Exclude the pictures, then repeat exactly each line from the one containing "Viewport: 1024px width, 568px" to the final line of the records that follow.

(Pixel coordinate grounding data)
*** Block opens ***

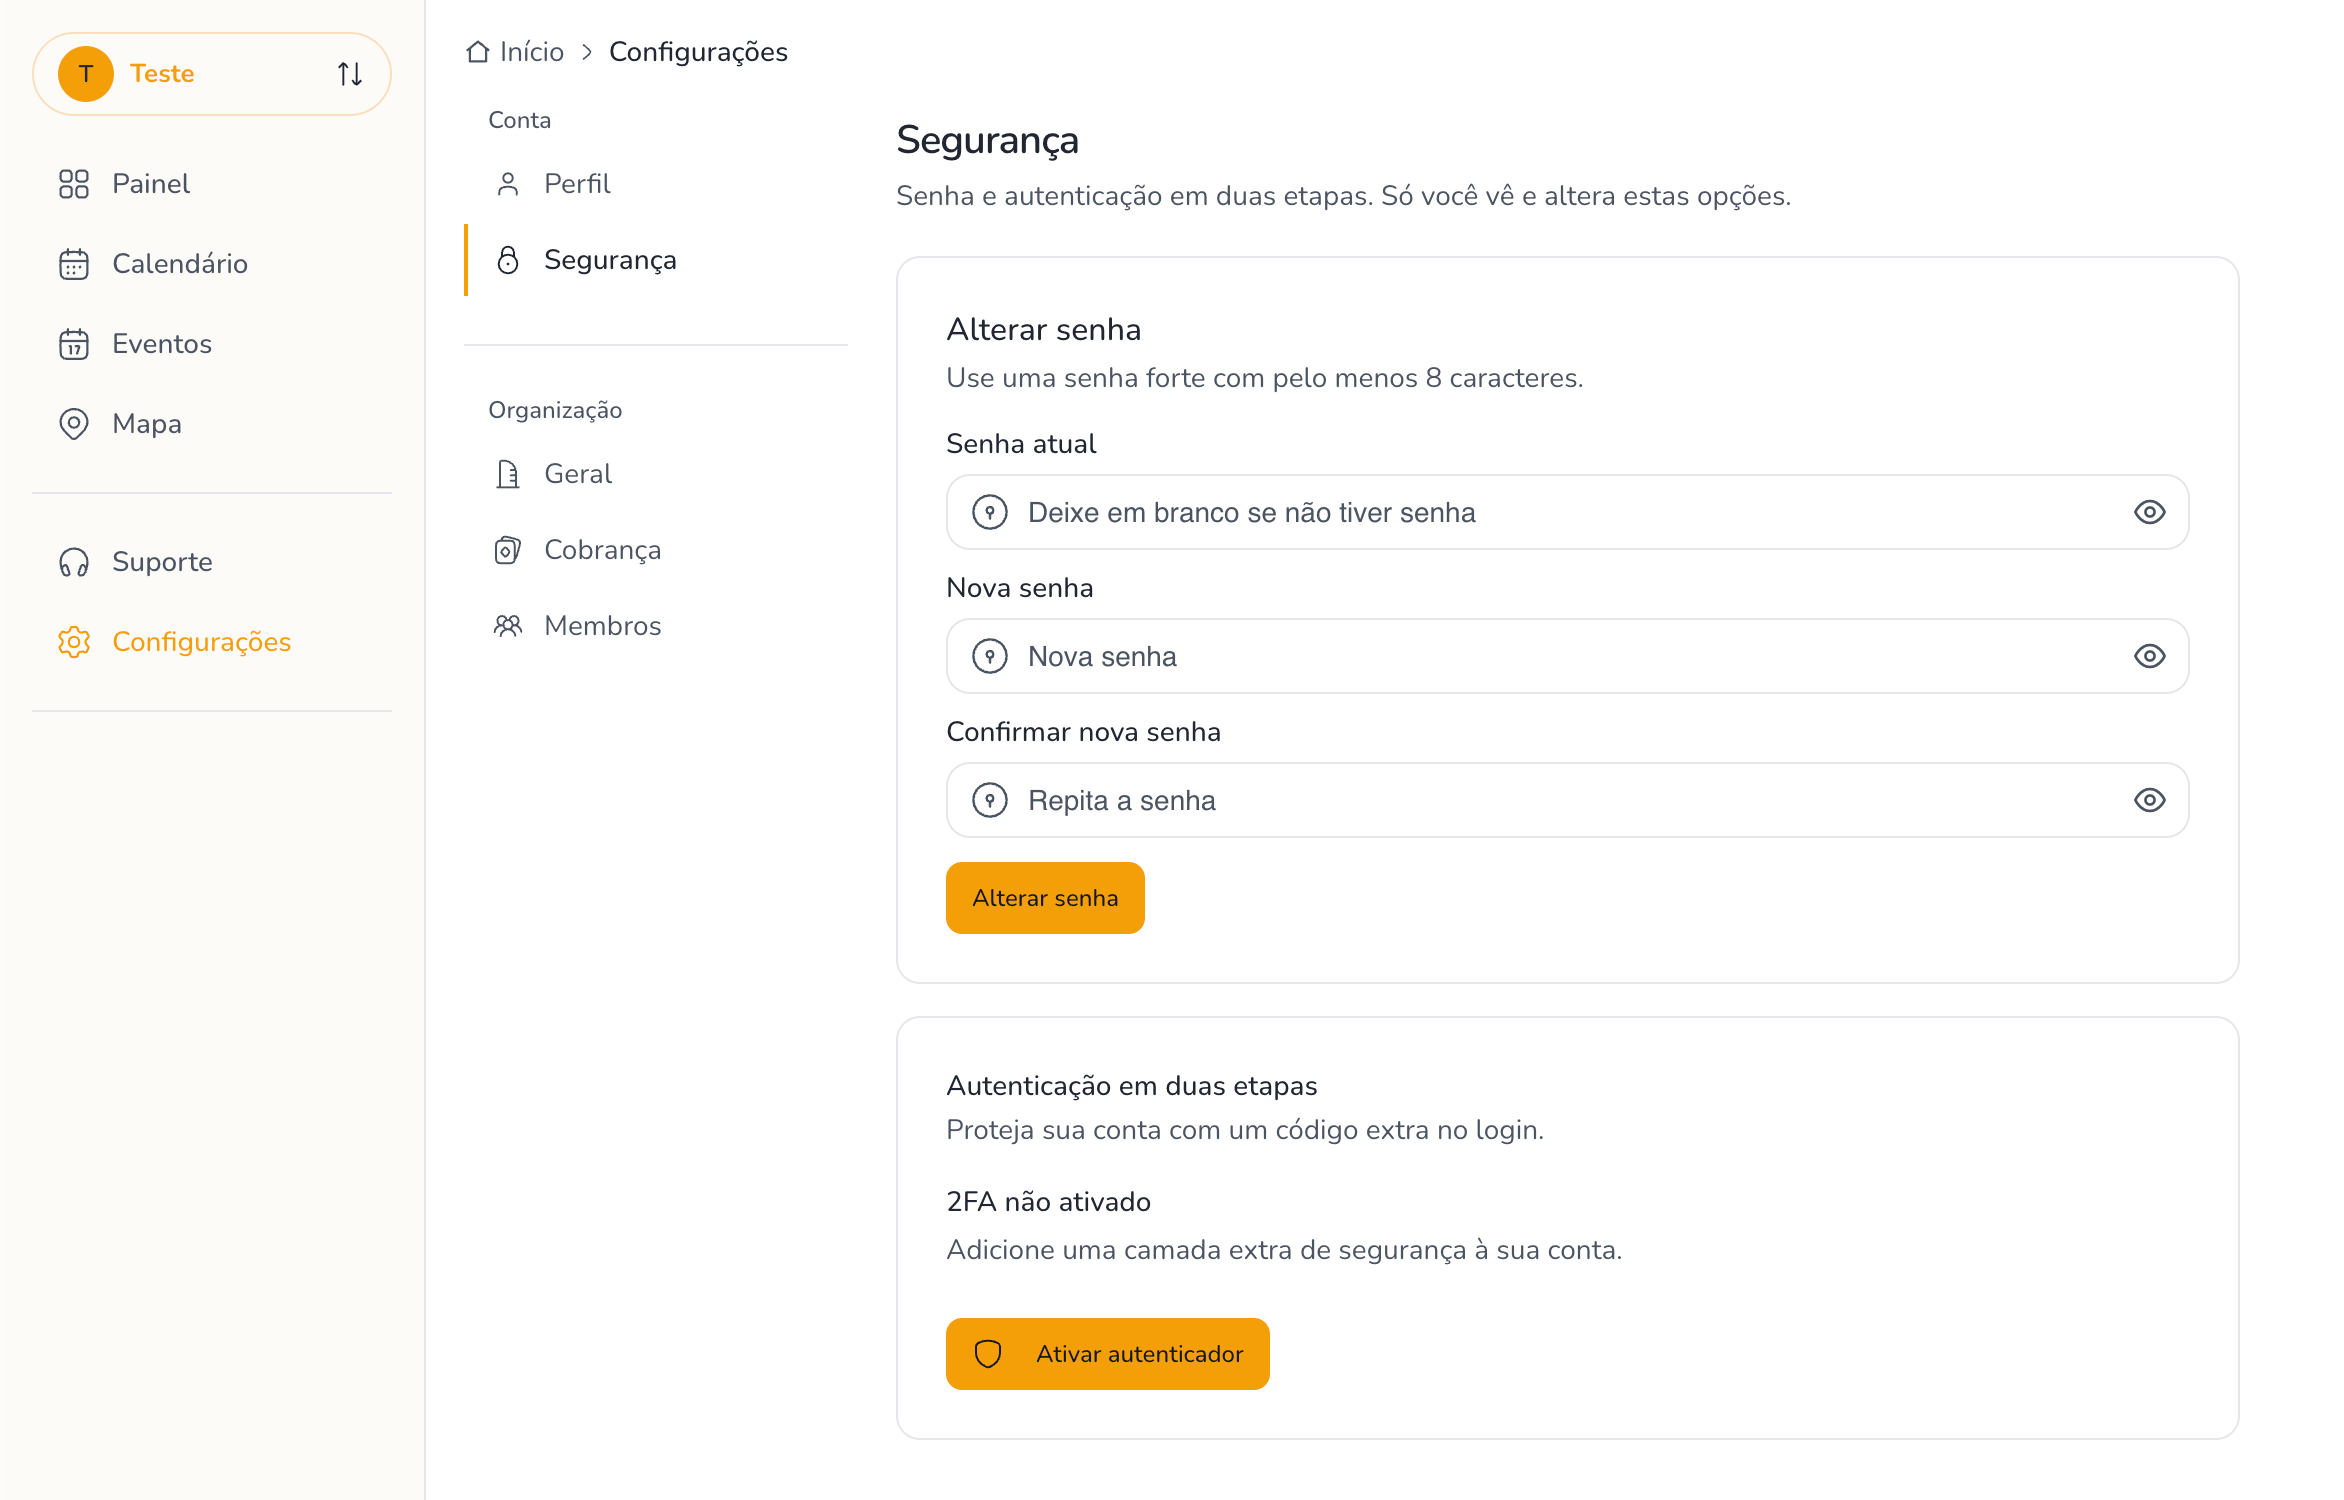2344x1500 pixels.
Task: Click the Mapa location pin icon
Action: (74, 424)
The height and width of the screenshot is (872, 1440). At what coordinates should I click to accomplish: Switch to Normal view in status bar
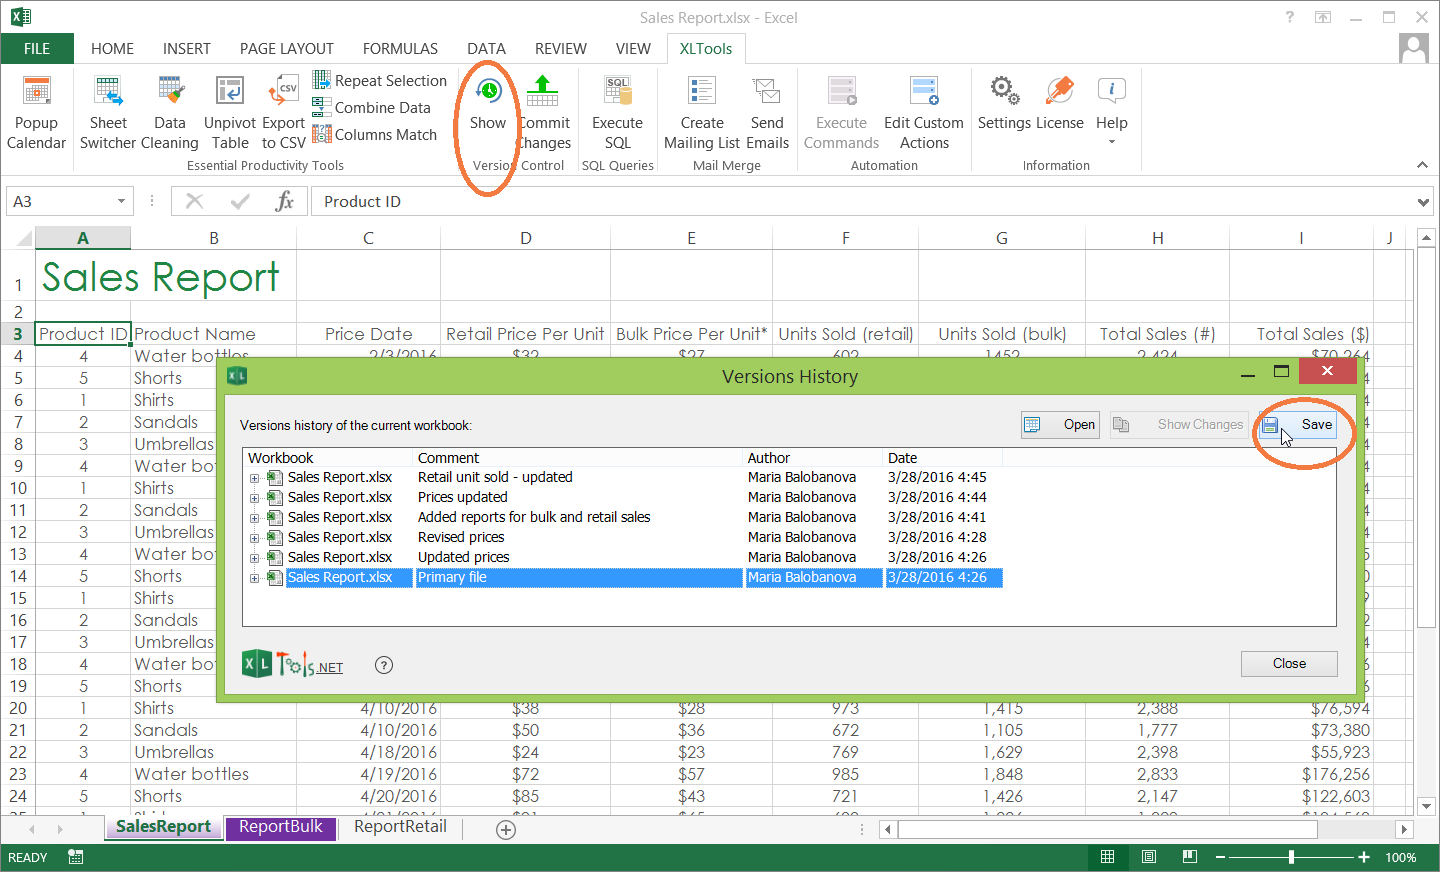[1108, 857]
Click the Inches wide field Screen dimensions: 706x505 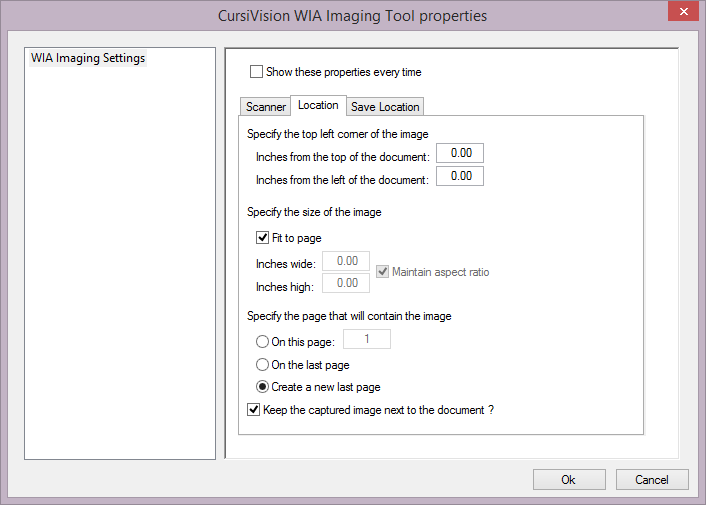pyautogui.click(x=346, y=261)
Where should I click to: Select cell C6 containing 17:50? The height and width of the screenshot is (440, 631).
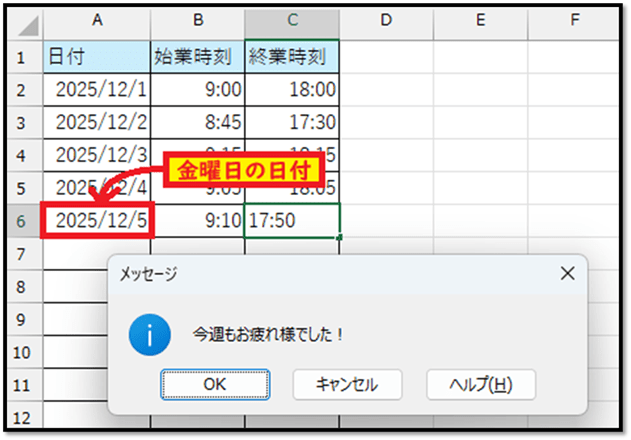tap(292, 220)
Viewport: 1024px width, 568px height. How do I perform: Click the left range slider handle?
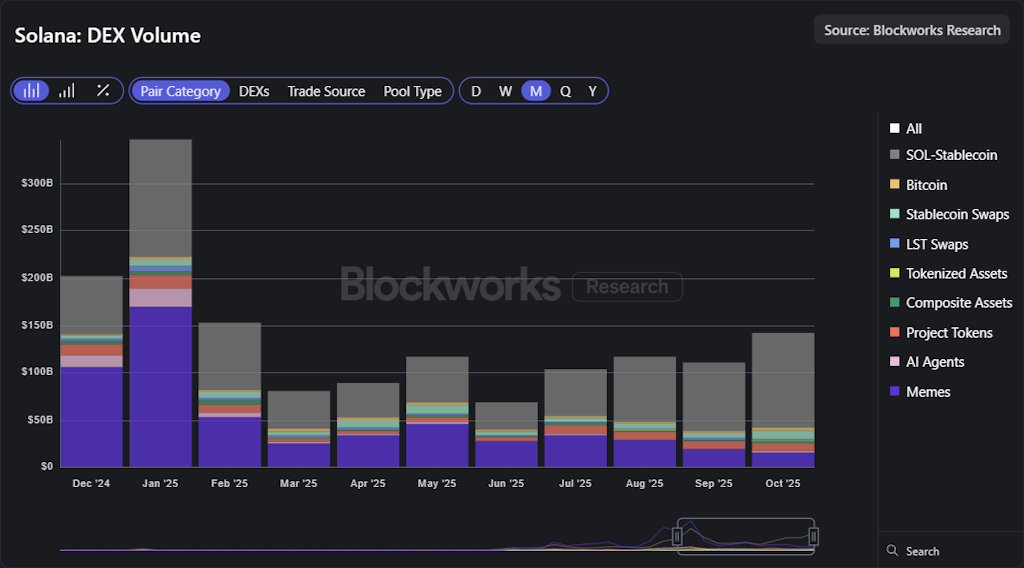point(677,537)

*** Block closes ***

| Exercise result |
Viewport: 1024px width, 568px height. How do I perform: Click the left range slider handle?
point(677,537)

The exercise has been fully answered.